Cynthea: I think the critical question is: ‘So what?’ It’s all well and good to be able to list 3 medicines that interact with warfarin, but so what? What’s going to change as a result of what you now know? If you’ve established that there’s a need for the education, that you’re closing this gap by providing that education. At the end of the education, how are you actually going to close that gap? How are you now going to ensure, and how are you going to measure, that that gap was actually closed? And was it closed? Is education enough to close that gap? Probably not; in many cases education may not be the answer. It may be that the policies and procedures need to change or that the system has to have better resources, or that there’s not enough sufficiently educated staff on board to actually provide the comprehensive care that’s required. Education per se is never going to close that gap. So it’s really understanding what the nature of the gap is in the first place and then evaluating to see whether you did in fact close it.

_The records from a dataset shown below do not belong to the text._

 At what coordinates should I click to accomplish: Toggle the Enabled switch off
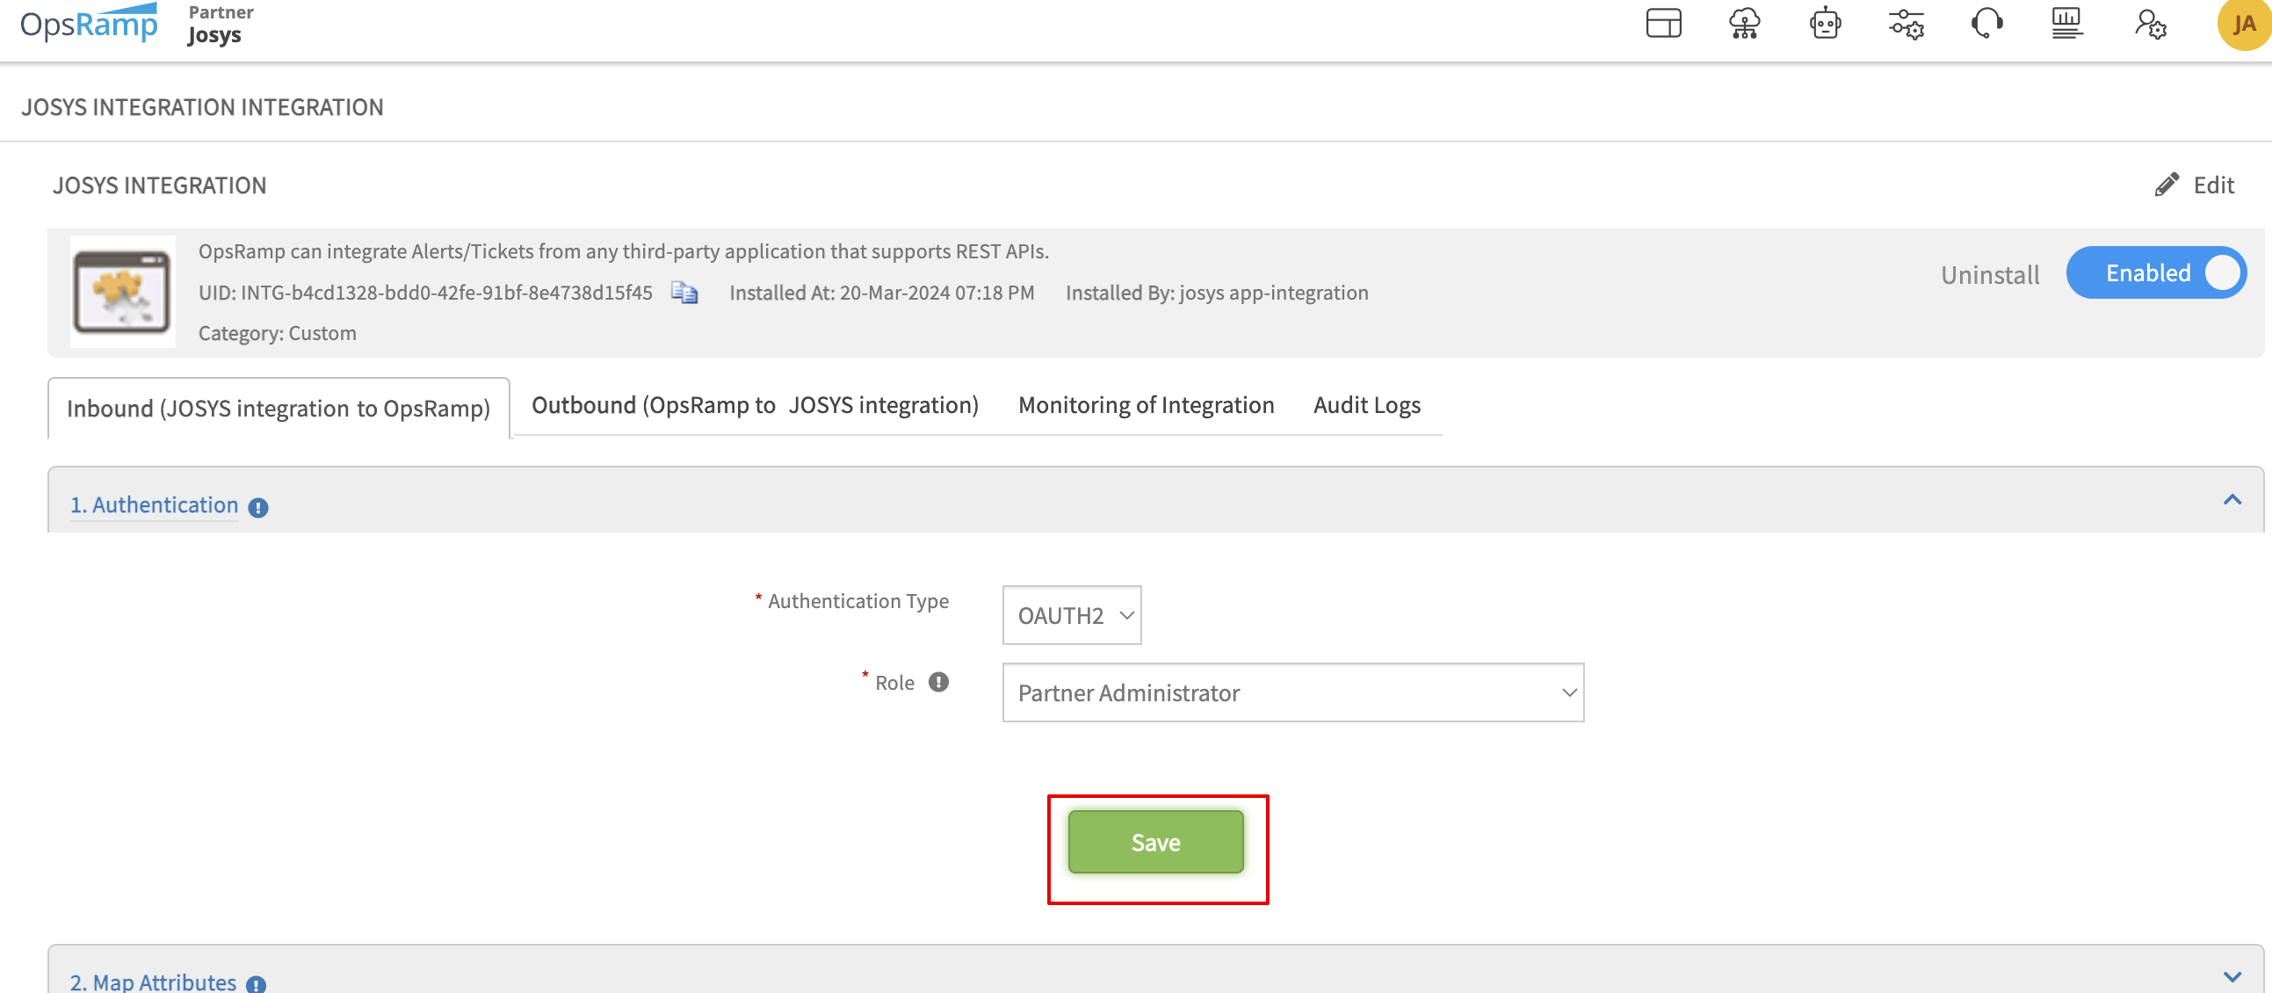point(2156,273)
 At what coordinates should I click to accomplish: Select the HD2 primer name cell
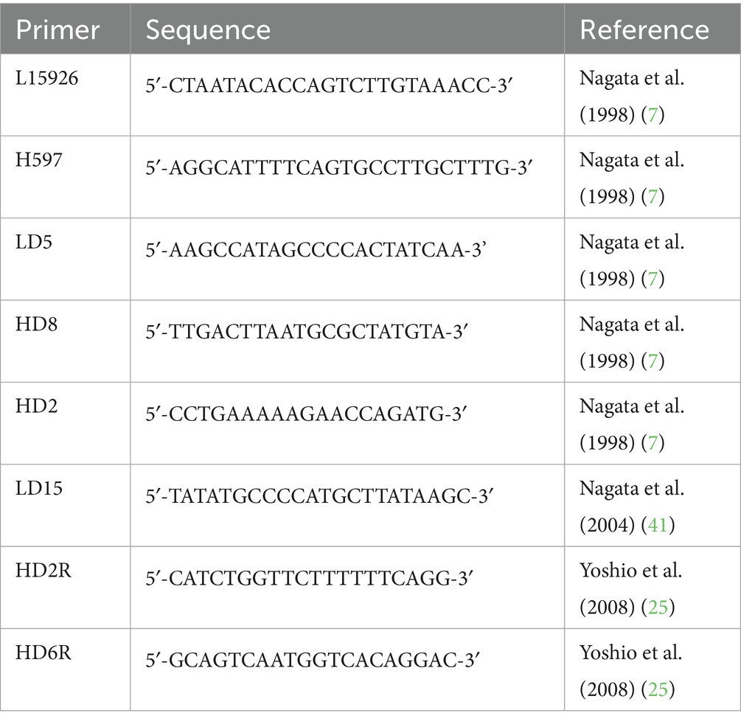35,406
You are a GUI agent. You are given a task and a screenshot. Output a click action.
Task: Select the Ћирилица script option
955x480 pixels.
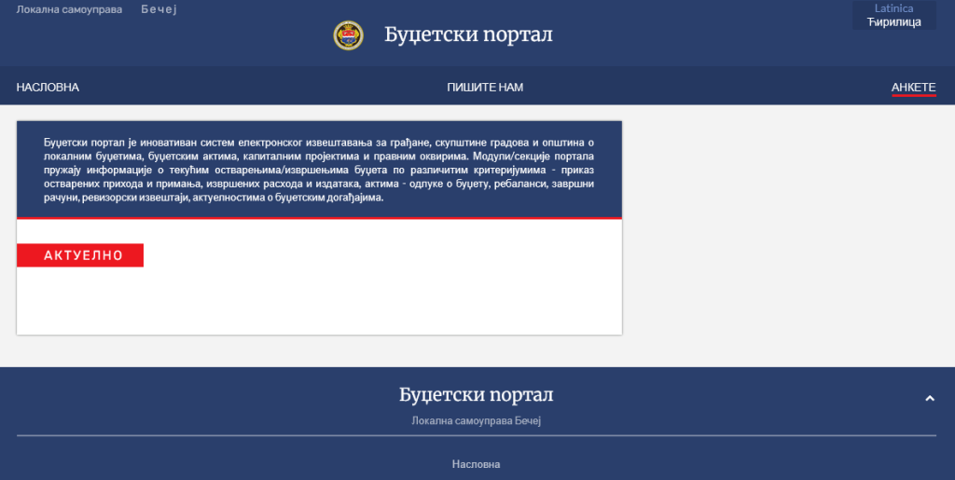click(893, 21)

But I caution here, because our research has also shown that if you just focus on needs and gaps, then you’re missing out on the broad perspective of discretionary education which can elevate levels of emotional intelligence and enrich the provision of care. For example, if you’re in aged care you provide education on falls, dementia, correct use of medicines in aged care et cetera. But what about PTSD? That may not seem like an educational imperative in aged care, but it may be critical to a great many of the people who are in a given facility. So I think the discretionary education is really what makes the difference in that quality factor. If you just focus on mandatory education you’re going down a very dark tunnel of reductionist thinking.

Wayne: So I think we can take from Cynthea’s answer there that the evaluation form that focuses on the chairs, the coffee, whether you like the speaker or not might have a little less value now than it previously had. The second question, which I think will be of interest to a number of our listeners: what’s your top tip for engaging reluctant learners?

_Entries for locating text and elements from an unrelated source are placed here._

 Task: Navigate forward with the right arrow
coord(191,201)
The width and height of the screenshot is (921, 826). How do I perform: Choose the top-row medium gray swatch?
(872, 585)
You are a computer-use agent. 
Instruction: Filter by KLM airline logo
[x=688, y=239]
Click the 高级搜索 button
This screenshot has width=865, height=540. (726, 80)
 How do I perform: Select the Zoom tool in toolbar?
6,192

Cynthea: That’s a really interesting question. I believe that everyone is inherently curious. I think that the one-size-fits-all approach is not the answer. The idea is to get underneath and figure out what the motivational buttons are. And there is not but one; it’s complex. People are becoming more and more complex now, and they have so much choice and so much distraction. And so I think you’ve got to do it well, you’ve got to do it slow, and you’ve got to do it rigorously. But the payback downstream, in my opinion, is self-evident.

Wayne: And I think that also reinforces in a healthcare environment, in a nursing environment the need to personalise, whether it be with our clients or whether it be with our staff. And we don’t address those issues at our peril.

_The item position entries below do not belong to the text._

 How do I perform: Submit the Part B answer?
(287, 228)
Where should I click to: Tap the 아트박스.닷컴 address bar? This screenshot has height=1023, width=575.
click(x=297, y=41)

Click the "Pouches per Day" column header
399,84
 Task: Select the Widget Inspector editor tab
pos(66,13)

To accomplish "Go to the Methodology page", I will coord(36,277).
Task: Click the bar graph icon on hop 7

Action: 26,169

Final question: What’s your favourite personal learning tip?

Cynthea: I think slow and steady, day by day, brick by brick. I personally spend at least an hour a day learning new things. I am intently curious.

Wayne: I think, ladies and gentlemen, that is a perfect point at which to conclude our first edition of the Care to Learn Podcast with that point about curiosity and lifelong learning, and we thank Cynthea for her great discussion today, her great insights. We hope you enjoyed this enormously, and we look forward to bringing you episode two coming up soon.